It may be remarked too that the permanent magazines of the work and external batteries (the only masonry and bomb-proof buildings there are) would not hold more than 700 or 800 barrels of powder stowed in bulk (not much over 100 rounds for the supposed armament); that there are no filling rooms, &c.; that there were no other storerooms for provisions or other stores than the wooden building mentioned.
I can conceive it, therefore, possible that the garrison might surrender merely form the effects of the cannonade, accompanied with preparations for landing and assault..
Should it not do so the landing must be made, and we may rely upon the investment and continued cannonade or we may assault.
A light field gun would destroy the draw-bridge and gates on the southwest front, and ten, skirmishers being advanced to keep down any fire the parapets, a few planks thrown over the draw-bridge gap would complete a bridge.
In previous pages I stated that the ditches had 6 feet of water in them; so they had, but I am told by Lieutenant Weitzel that they have since filled up very much; that there is not more than 4 feet now.
They are narrow, varying from 30 to 40 feet.
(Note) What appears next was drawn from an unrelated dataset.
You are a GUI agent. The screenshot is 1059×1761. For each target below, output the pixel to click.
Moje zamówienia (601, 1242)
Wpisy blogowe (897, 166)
A few guns from land batteries at a distance will see enough of the walls to bring them down (party filling the ditch), and facines thrown in would do the rest. The fleet, as before said, might breach the river-front walls, &c. Whether the work is taken by one or the other of these means it cannot hold out long.
This work taken, its guns and the batteries, we would speedily establish on the river banks below, would enfilade every barbette battery of Fort Jackson, and breach the curtain and flanks of the two water fronts; our mortar vessels would shower shells upon it, and our fleet and land forces would cut off all supplies. (This work, like Saint Philip, had not magazine room enough for more than 100 rounds of powder in barrels, and it would be difficult to find room in other casemates destroying their efficiency as gun-rooms.)
By one means or another the work must soon surrender, and with its surrender New Orleans and Louisiana fall, the valley of the Mississippi is conquered.
I took up this subject not foreseeing the conclusions it would lead to in my mind. If those conclusions are correct, there is no operation the Government can undertake which promises so important results. And, moreover, these results cannot be fully obtained without this capture.
To reach New Orleans from Saint Louis implies the consequent of the whole valley down, or, in other words, it implies almost the complete triumph of our arms everywhere.
To capture New Orleans from the mouths is, without waiting any such problematical result, to take a great stride toward obtaining complete triumph for our arms.
But to pass these works merely with a fleet and appear before New Orleans is merely a raid, no capture. New Orleans and the river cannot be held until communications are perfectly established. They are more easily and more perfectly established by the mouths of the river than by the lakes.
The avenues from the lakes can only be reached by light craft, and these are mere bayous, through swamps and narrow defiles, along canals easily obstructed, easily defended; and, moreover, these avenues are now all permanently fortified.